In these few lines and words, Sissay manages to convey a feeling not too dissimilar to what I have been feeling at the moment. Daily life when you have nowhere to go, or no distinct direction can be draining. The routines of life can suck the hopes and dreams out of you if you’re not careful.

With a form mirroring breathlessness urgency; this poem manages to bring to light the vulnerability of being young and trying to make it for the first time. Being a recent graduate trying to find work and not giving up on my ‘hopes and dreams,’ this poem really resonated with me.

The sense of repetitiveness it creates with alluding to routine human actions, “tea slurping,” “cupboard starving” and, “toilet flushing” mirrors the sometimes emptiness of being alive. The simple language reinforces this lack of variety that having a busy schedule can bring. Days are counted by how much tea you’ve consumed, and how much food you can eat from your cupboards out of boredom, rather than countless office dramas.

For me, as I am struggling to get a job, I am taking note of the more mundane things. As a result, I can empathize with the, “mind chewing” Sissay so portrays. Your mind is constantly “chewing” over not being good enough, comparing yourself to others and trying to fill your empty days.

For me, this is a poem about losing hope among the relentless mundane aspects of everyday life. It is a poem that feels vulnerable, lonely and sad. The fact the protagonist feels they have to “paint roads” on their walls instead of having a set path or journey, is revealing. I feel like every young adult, struggling to try and make it for the first time, can relate to the vulnerability which seems to be expressed in this poem.

Lemn Sissay

Before reading, I hadn’t heard off Lemn Sissay. But upon a quick google search, I realized I have read his work before. I am slightly familiar with, “Love Poem,”

You remind me
define me
incline me.

If you died I’d.

however, I had never visited his work properly, or taken the time to find out more about him. His work is exactly the kind of vulnerable, honest poetry that I love to read (and attempt to write.) Sissay had a difficult start in life, he was put in foster care between the ages 12-17 and upon leaving, used his unemployment benefit to self publish his own poetry.

Local authorities placed him in the care of a deeply religious foster family in Lancashire, as his birth mother (who came to the UK from Ethiopia) tried to pursue her own education back home. Being subject to abuse in care assessment centers and racial slurs; Sissay has used his poetry as an outlet to portray life in care and the still ever present stigma’s that are attached to having this background. As care leavers; these individuals are naturally assumed to not have the drive that other young people do. It’s a stigma and generalization that still remains.

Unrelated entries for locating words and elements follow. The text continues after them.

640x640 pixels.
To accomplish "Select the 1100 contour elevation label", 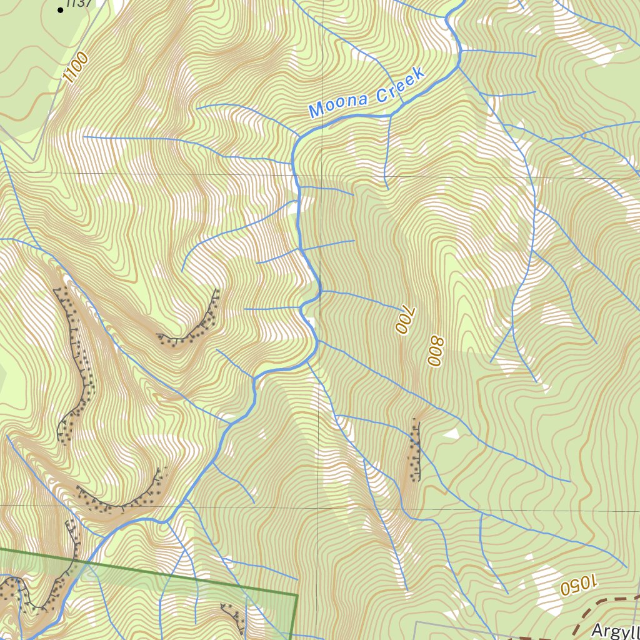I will [x=76, y=68].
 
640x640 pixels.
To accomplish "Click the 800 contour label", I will [x=435, y=351].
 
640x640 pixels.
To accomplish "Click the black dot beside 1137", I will [x=61, y=10].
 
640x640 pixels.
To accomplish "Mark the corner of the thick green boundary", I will [x=296, y=595].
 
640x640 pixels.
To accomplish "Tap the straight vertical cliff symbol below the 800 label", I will [x=415, y=450].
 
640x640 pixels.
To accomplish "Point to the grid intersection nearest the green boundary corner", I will [x=321, y=508].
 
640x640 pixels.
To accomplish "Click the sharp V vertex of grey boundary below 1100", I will [x=34, y=160].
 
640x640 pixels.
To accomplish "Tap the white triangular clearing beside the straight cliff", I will [x=451, y=433].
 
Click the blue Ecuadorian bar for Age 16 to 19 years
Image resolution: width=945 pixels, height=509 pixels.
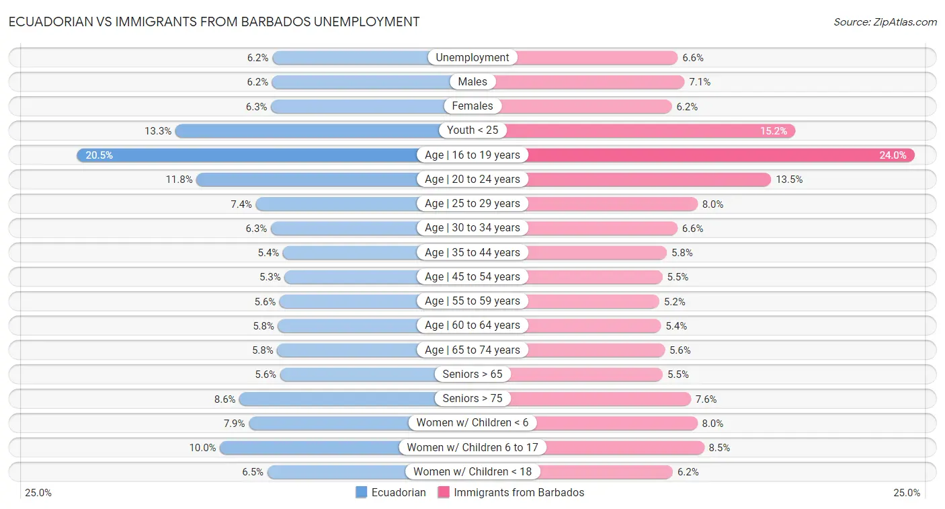(x=249, y=155)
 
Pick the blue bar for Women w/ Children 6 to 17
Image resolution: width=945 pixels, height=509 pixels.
(x=309, y=447)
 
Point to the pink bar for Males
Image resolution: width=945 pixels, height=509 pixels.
(x=591, y=82)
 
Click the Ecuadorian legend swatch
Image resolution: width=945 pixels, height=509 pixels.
(x=362, y=492)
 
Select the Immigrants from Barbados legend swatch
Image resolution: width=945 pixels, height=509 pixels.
(x=444, y=492)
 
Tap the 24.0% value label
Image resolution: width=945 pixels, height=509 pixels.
(x=893, y=155)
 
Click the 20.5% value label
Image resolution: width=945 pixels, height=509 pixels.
(x=99, y=155)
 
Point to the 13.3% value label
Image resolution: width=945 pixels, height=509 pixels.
(x=158, y=131)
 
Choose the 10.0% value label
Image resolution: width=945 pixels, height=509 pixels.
(x=202, y=448)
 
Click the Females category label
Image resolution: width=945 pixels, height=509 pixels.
(x=472, y=106)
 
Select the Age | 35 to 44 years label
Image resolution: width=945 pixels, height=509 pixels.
(x=472, y=252)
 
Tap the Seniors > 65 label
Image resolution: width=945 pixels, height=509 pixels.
(x=472, y=375)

He became the official poet of the London Olympic games in 2012, and many of his words feature on public monuments.

Image: The Guardian

As well as being a successful poet, Sissay is also the Chancellor of Manchester University and is a major advocate for increasing care leaver access to higher education. As a care leaver myself, this is a cause very close to my heart.

Austerity continues to affect Britain in many ways, but particularly among care leavers. Cuts to local governments have meant that foster careers and children’s center’s have received less grants over the years, and the support given to care leavers has been slashed. Stepping out of foster care for the first time as young adults, many of these individuals have no idea where to start in life and do not have a family network to support them.

The ‘life’ skills so many of students learn whilst we are at university; are simply not something many care leavers will have as they start independent lives.

I think Lemn Sissay is a real credit to the poetry world and to championing the importance of widening care leaver access to higher education. I’m sad I hadn’t heard of him sooner, but will no doubt be seeking out more of his work.